It might have been only 11 a.m. on a Tuesday – a solid five hours before Arlington’s EatBar opens its doors to the public – but the time on the clock didn’t deter a certain bustling bartender from doing what she does best.
“You guys ready for cocktails in the morning?” asked university alumna Gina Chersevani, thrilled at the prospect of entertaining guests despite the early hour.
Eight years removed from receiving degrees in art and psychology from the university, Chersevani’s art therapy aspirations have moved aside to make room for another career title: mixologist.

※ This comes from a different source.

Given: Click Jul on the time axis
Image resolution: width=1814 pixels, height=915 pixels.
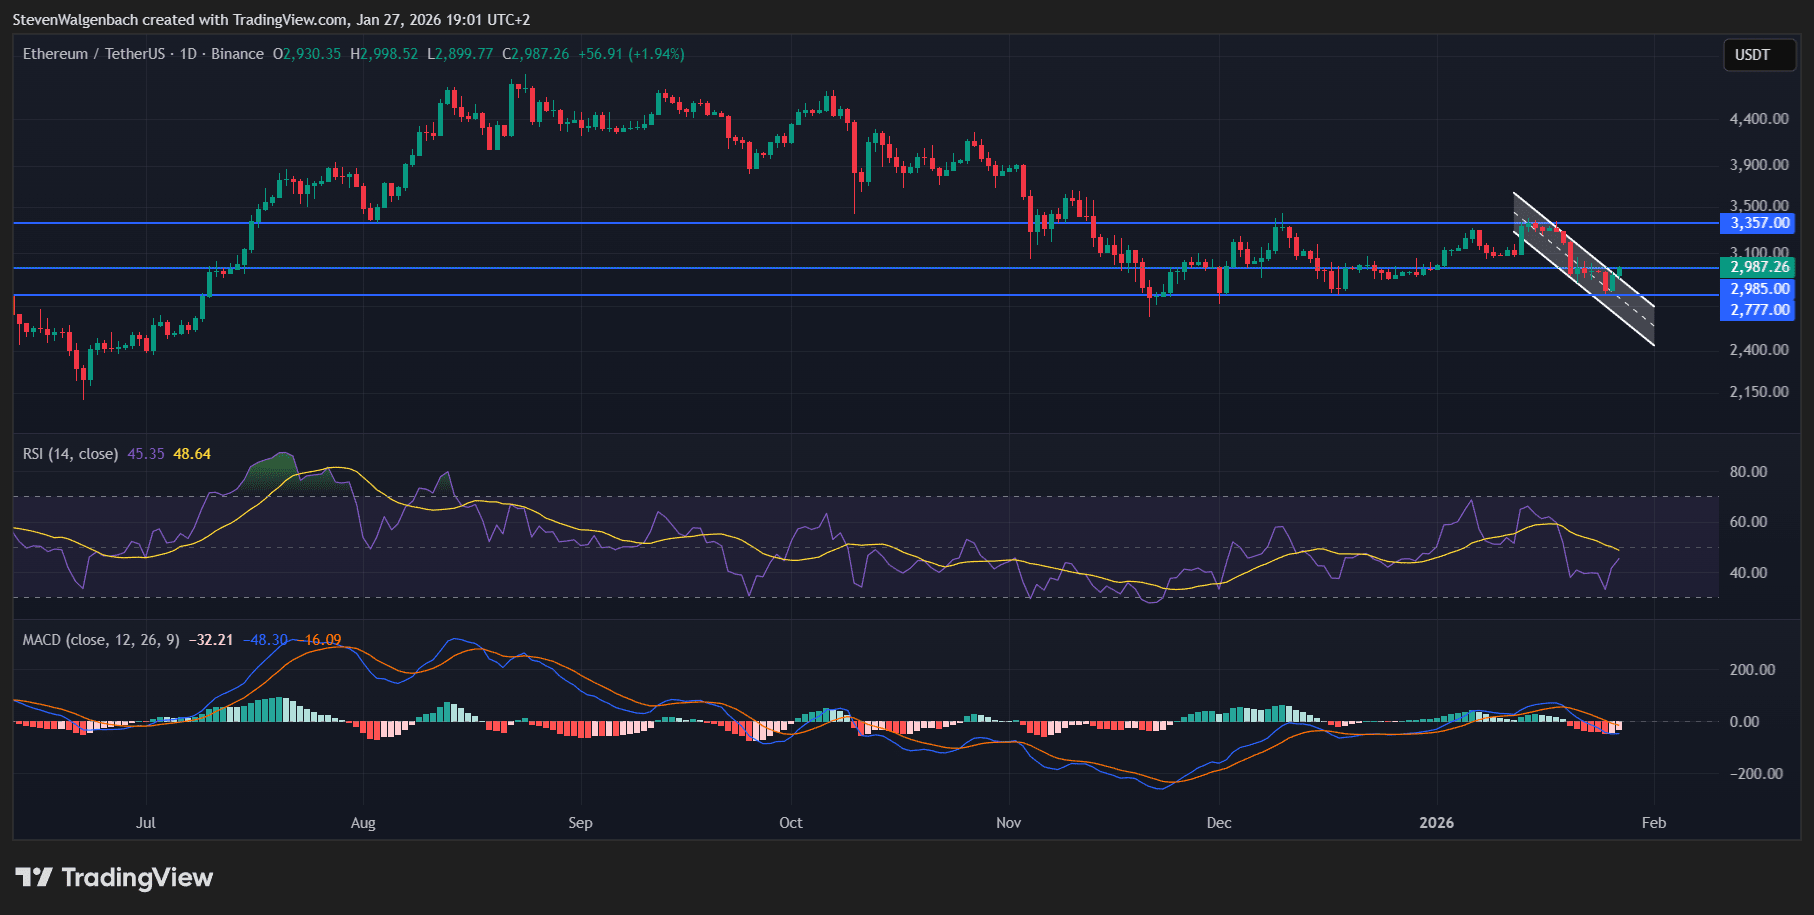Looking at the screenshot, I should pos(146,822).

Her job involves designing inventive cocktails at five Northern Virginia restaurants, consulting with bars and liquor stores all over the country and, perhaps most importantly to her, putting on a show for her customers at EatBar.

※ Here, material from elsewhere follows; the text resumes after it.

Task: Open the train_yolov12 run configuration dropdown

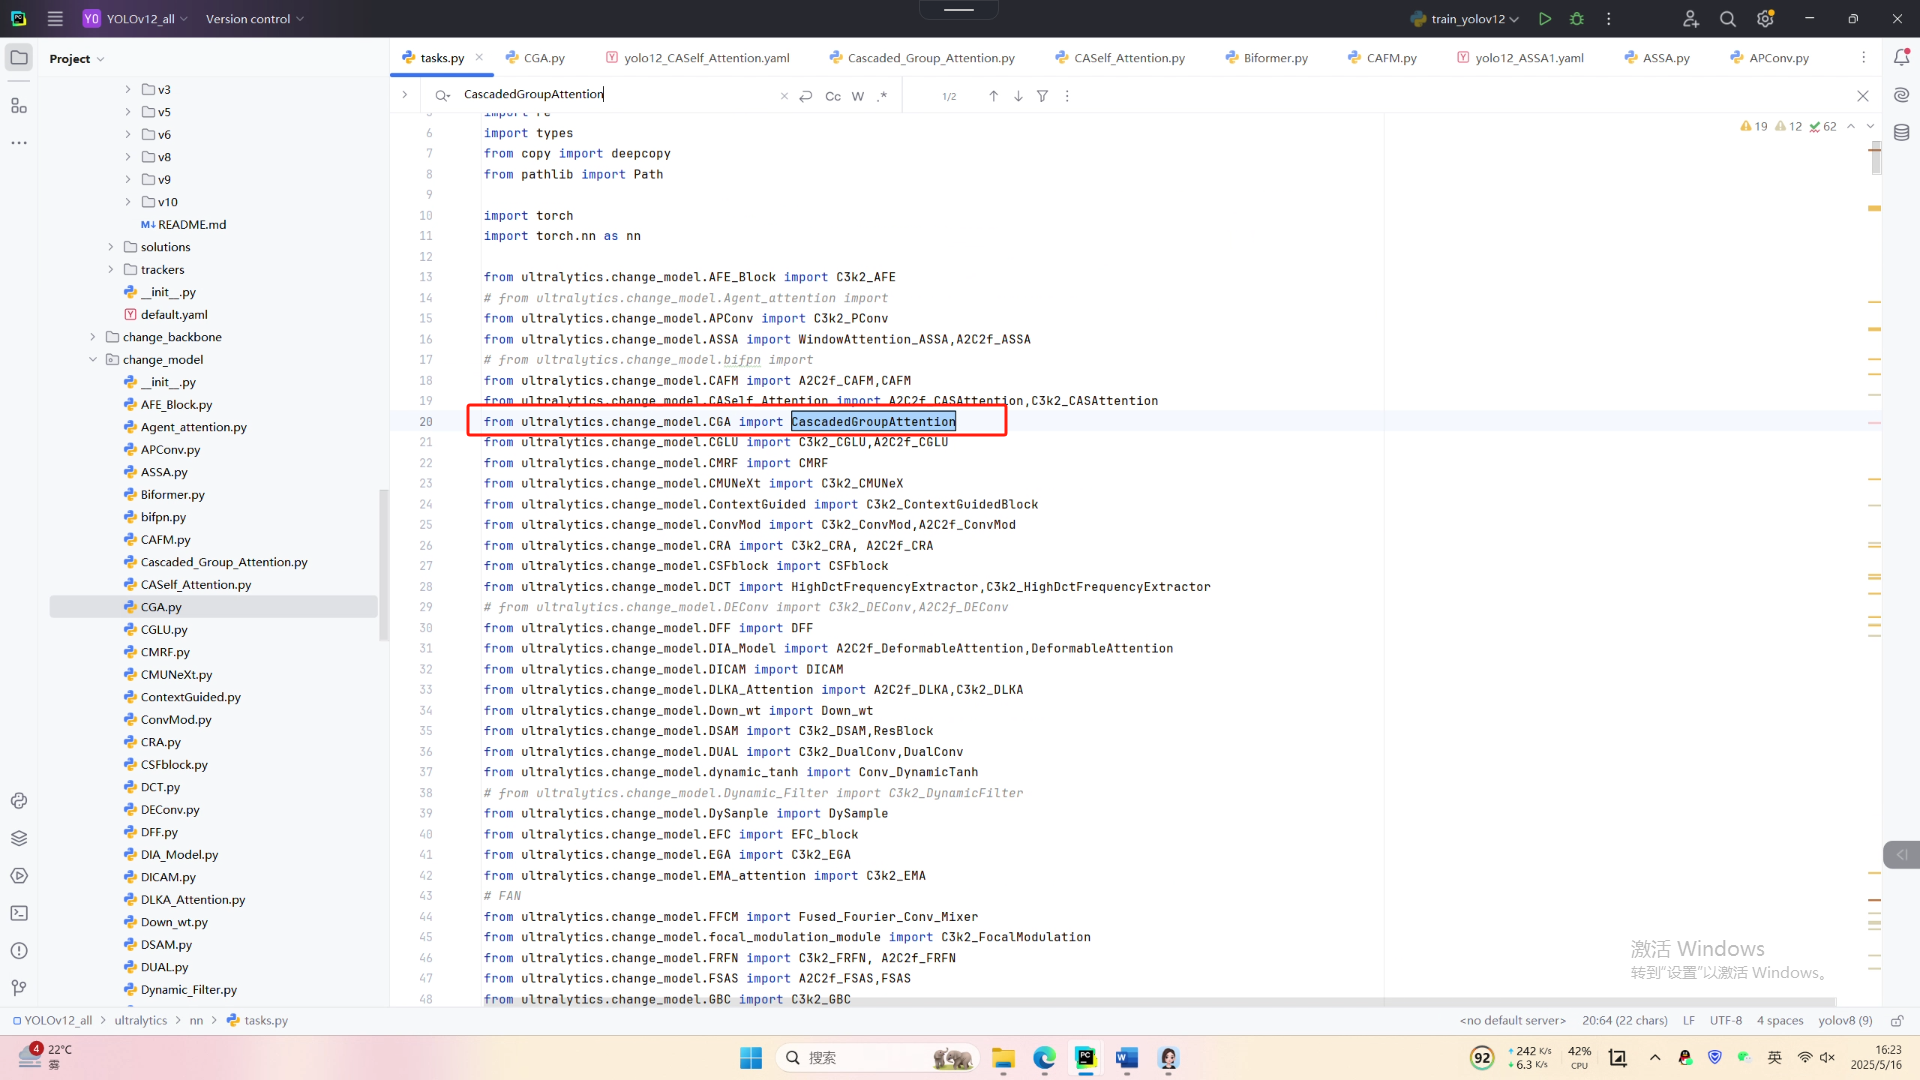Action: click(x=1467, y=19)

“To learn how to talk to 50 people in one night and to learn how to actually connect with them – that’s a course right there,” Chersevani said.
While her people skills should not be overlooked, Chersevani has made a name for herself through her cocktail-creating skills. By using unlikely and unexpected ingredients, she has thought up drinks that push the realm of alcoholic possibilities.
“I’m kind of a little bit crazy when it comes to cocktails,” Chersevani modestly said.
The first drink she showed off, Gnome’s Water, is made with Hendrick’s gin, Cointreau liqueur, fresh lemon and lime juices, lavender syrup and cucumber water.
But Chersevani would not serve what she described as “my answer to the Bloody Mary” until she ran into the kitchen to grab the cocktail’s final touch – thinly sliced cucumber garnish.
Chersevani also whipped up another drink on EatBar’s menu, this one a martini called The Alchemist. Named after French inventor St. Germain, the drink is made of rye whiskey, lemon juice, elderflower, lavender and froth-inducing egg whites.
Mixing food and drink is not uncommon to Chersevani, as other choices on the EatBar list are made with such seemingly random items as bleu cheese redux and candied horseradish.
Chersevani began experimenting with mixology during her time at the university. Although she did not have access to a wide array of ingredients, she made do with what she had, she said.
“Being at Maryland and being at school, that’s where all the mixology came from,” Chersevani said. “At my graduation party, we had no money for cool ingredients, so we just put everything we had in a pot to get drunk.”
She also has fond memories of another college concoction, which she titled “Hop Skip and Go Naked.” She hasn’t made this punch in years, yet rattled off the recipe with ease: a handle of the cheapest vodka available, 12 light beers of any brand and Country Time lemonade mix, all stirred together in a big ice chest.
As she was finishing up her art degree at the university in 2000, Chersevani stepped her drink-making skills up a few notches when she landed a bartending job at Penang, a martini bar in Washington. The job provided her with $2,000 to $3,000 a week and inspired her to pursue a career in mixology.
“My friends would be like, ‘You can’t do that forever.’ I’d be like, ‘Whatever, I’m going to make a living out of it,'” Chersevani said.
The Penang gig led to a bartending- and cocktail-designing position at the more upscale Rasika, also downtown, where Chersevani’s bar guests once included Bill, Hillary and Chelsea Clinton.
“It was pretty surreal,” Chersevani said. “Bill Clinton ordered a Grey Goose on the rocks. His Secret Service was watching you make that drink like a hawk.”
Though a high salary and brushes with fame are definitely perks to her job, Chersevani’s passion for restaurants began at a young age, she said. As the daughter of a chef, she grew up thinking she would own a restaurant one day.
“Being around a table of good food, good wine, good friends – it’s life,” Chersevani said of her motivation to run her own place.
EatBar’s chef Andrew Market, who said he frequently works with Chersevani and pairs his dishes with her drinks, said while his co-worker’s approach may be unorthodox, it keeps customers coming back.
“I think it’s a different level [of connection],” he said. “Bartenders and mixologists are more for the people.”
Yet despite her unique skills, Chersevani shied away from attaching the term “mixology” to her work, instead choosing to give kudos to her art degree.
“I like to call it bar art,” she said of her concoctions. “This is my creativity – it just comes in a liquid form.”